Task inputs:

====================

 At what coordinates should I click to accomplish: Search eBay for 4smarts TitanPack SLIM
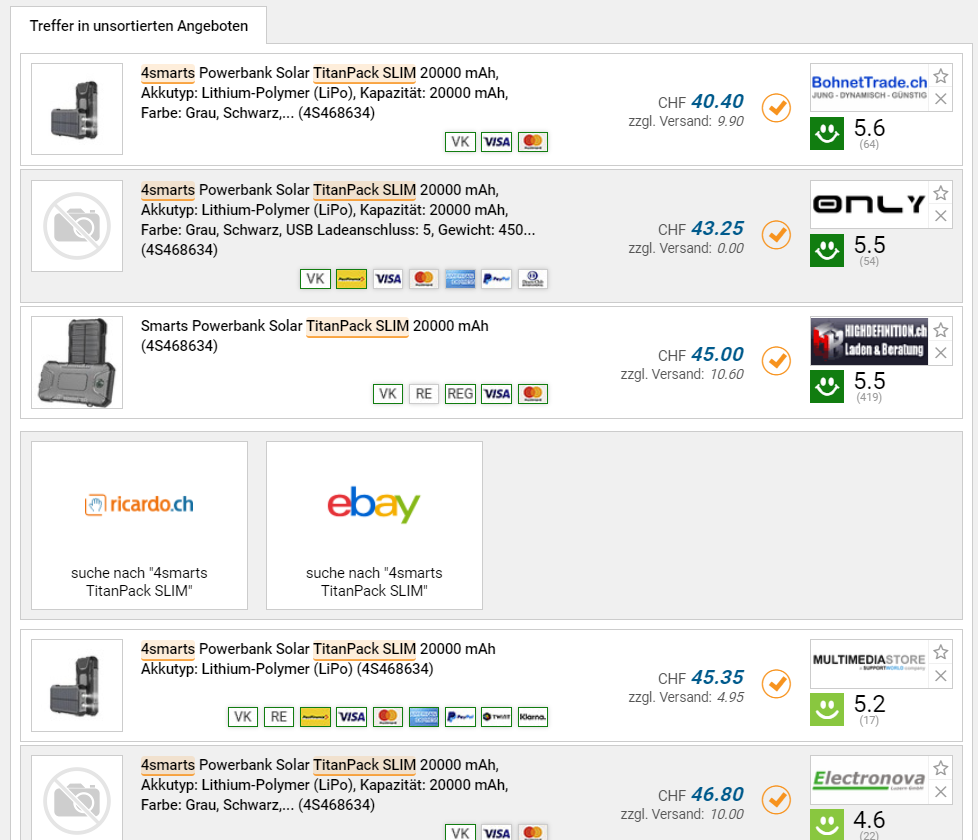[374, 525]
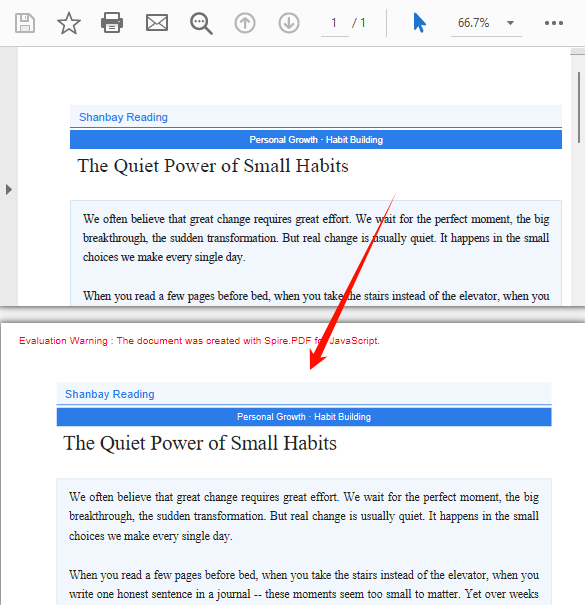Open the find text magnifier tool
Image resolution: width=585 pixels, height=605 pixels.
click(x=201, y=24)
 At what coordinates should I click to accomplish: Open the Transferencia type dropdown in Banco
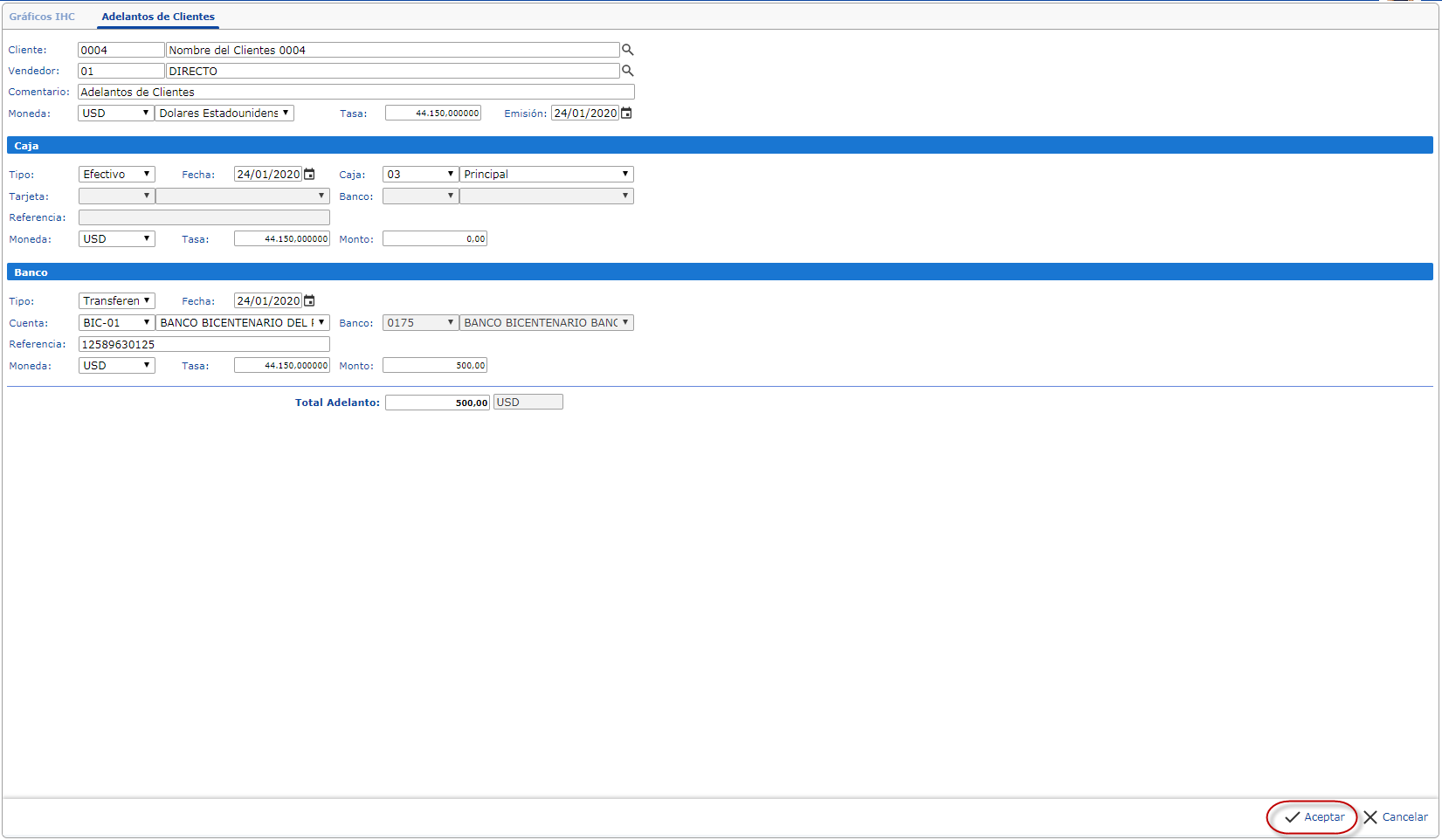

====================

Task statement: Could you repeat all of the data exactly, minus the pictures?

Output for this exercise:
 At what coordinates should I click to accomplish: Search eBay for 4smarts TitanPack SLIM
[374, 525]
Open the find text magnifier tool
Image resolution: width=585 pixels, height=605 pixels.
click(x=201, y=24)
 At what coordinates should I click to accomplish: Open the Transferencia type dropdown in Banco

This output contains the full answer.